Because Sarah was a Worthington and had at least a working knowledge of what a corporation like AF paid its top officials who worked directly for the CEO, she knew that Jason Carson would be set for life once he’d gotten clear of the noose. He almost certainly had tens of millions stashed somewhere outside the United States, in the Cayman Islands or elsewhere. He also likely had a second nest egg in another location, tax free, from the extra favors he’d done throughout his career. But she wondered who was really paying his legal bills on this.
“So Carson does get that get-out-of-jail-free card,” Sarah murmured.

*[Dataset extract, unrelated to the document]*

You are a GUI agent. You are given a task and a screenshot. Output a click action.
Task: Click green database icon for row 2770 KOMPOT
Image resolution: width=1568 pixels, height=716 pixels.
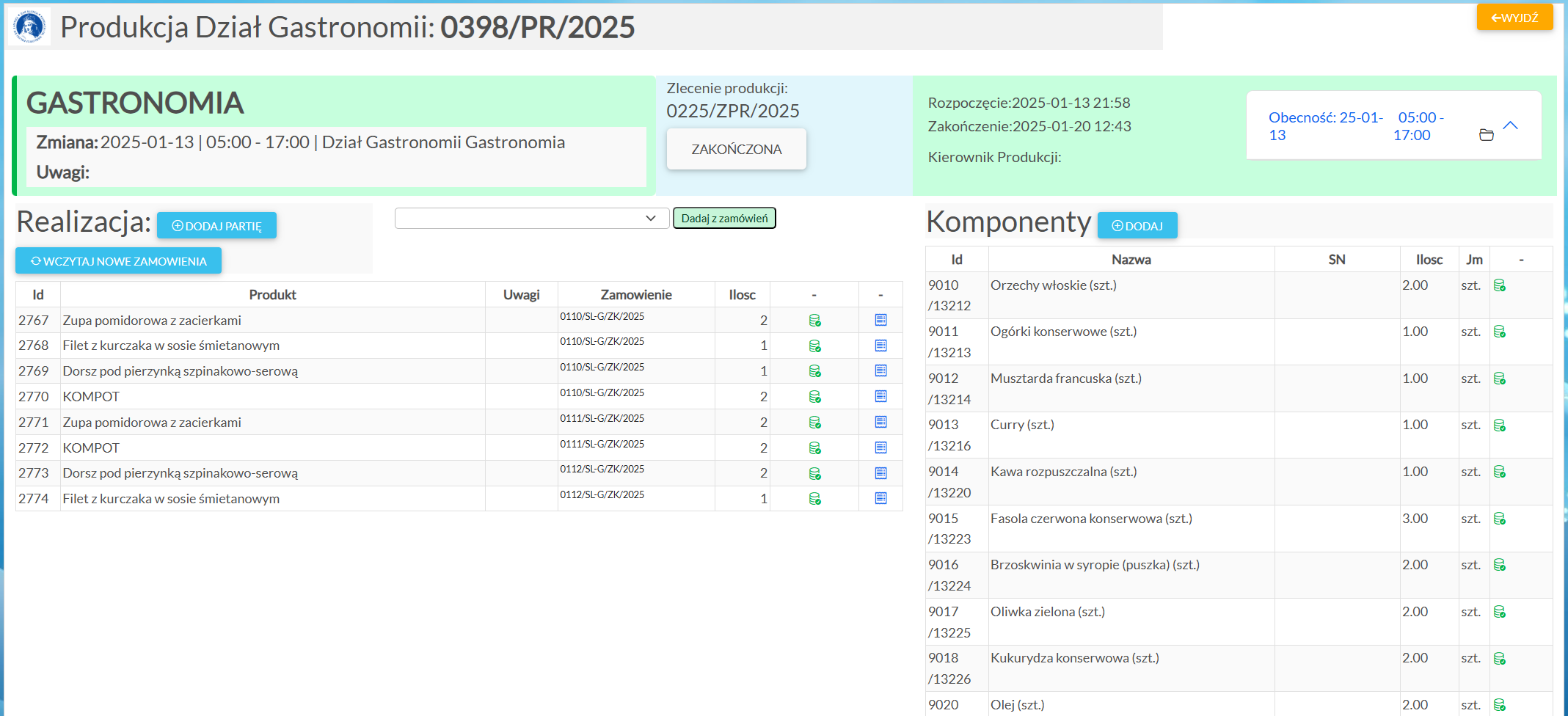814,397
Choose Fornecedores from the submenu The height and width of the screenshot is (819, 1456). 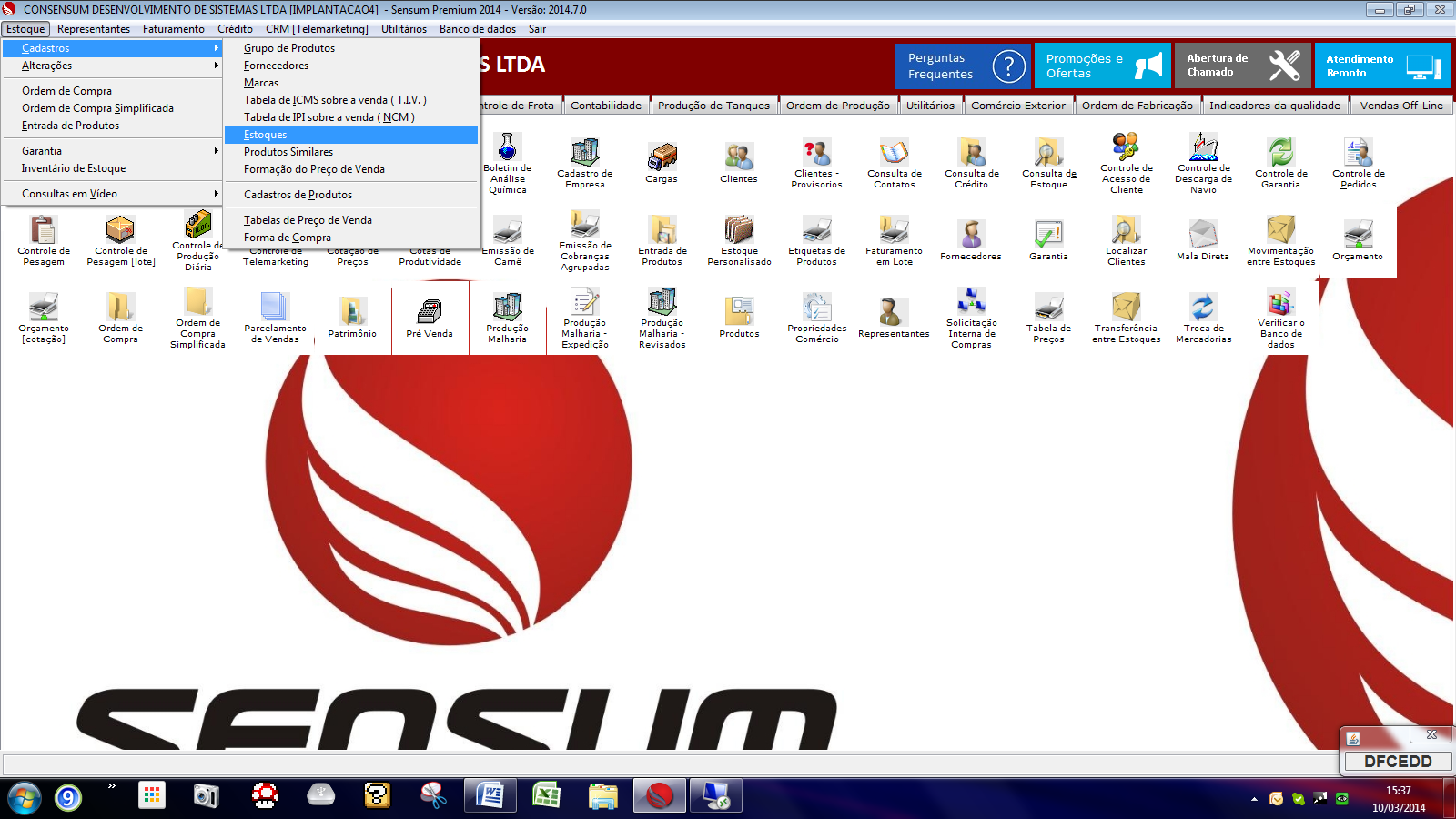point(351,66)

“He’ll walk,” Darcy said. “His basic story is that Sandstrom approached him to do a little campaign violation job under the table. Carson didn’t feel comfortable with the request, since Sandstrom said it had to be just between them and not on the books, so he refused. He claims Sandstrom didn’t tell him any more than that, and he didn’t want to know.”
“Right, and that he’d never done anything like this before. Like Carson is squeaky clean.”
“He said Sandstrom let it slip later that the job was taken care of,” Darcy continued. “Once they got their exclusive permit to drill in the Arctic, Carson said he put the pieces together. Cash for a permit. His testimony keeps it contained to a regulatory agency and away from the White House.”
“Convenient.”
“Yeah, it is.”
“What can Sandstrom say to counter that? It’s his word against Carson’s, and Carson stepped forward first. If he says Carson was actually behind it, he indicates he had pre-knowledge of the campaign violation and also implicates himself as the mastermind. No judge would fall for Carson dreaming it up on his own out of misplaced loyalty to his boss. Carson was just an underling. But you can’t tell me he wasn’t the one who set up the quid pro quo. That kind of thing is right up his alley.”
“Still, he claims he had no knowledge of anything.”
“Let me guess. For that benign info, Carson also probably stays in the FBI’s protective custody?”
“Yup, until the trial’s over. AF has even been ordered to continue to pay his salary until this settles out and he can be free to look for a new position,” Darcy said. “And you? You’re now all tied up in knots with this. You can’t tell anyone about any of it, especially your family.”
“You got that right.” Sarah exhaled in frustration. “I can’t go after Carson in the DOJ’s criminal negligence suit. And I can’t go after him as the newly appointed AG either because of the previously existing deal.”
“Isn’t that grand timing?” Darcy’s tone dripped with more than her usual sarcasm.
“Makes you wonder what else got pulled behind the scenes, doesn’t it? This takes the wind out of all kinds of sails, including mine.”
“This is lousy all the way around,” Darcy announced. “There’s one bright spot, though. We still have Sandstrom . . . maybe.”
When Sarah hung up the phone, she wasn’t so sure. Neither was Darcy, Sarah knew. Deals got cut all the time, and they’d both been on the receiving and giving ends of them. Every time the deals concluded, though, Sarah battled with her innate sense of justice. Justice was not always done. That tension between the real and the ideal wore her down sometimes.
In that moment, a reminder of Bill Worthington’s mantra, “Do the right thing and the truth will win out,” flashed into her head. It had dogged every step she’d taken in her career. Yes, she would do her work with integrity, even if others didn’t. She would stay on the path and relentlessly pursue her chance to make at least her corner of the world a better place . . . even if she drove her soon-to-be-former boss a little crazy in the meanwhile.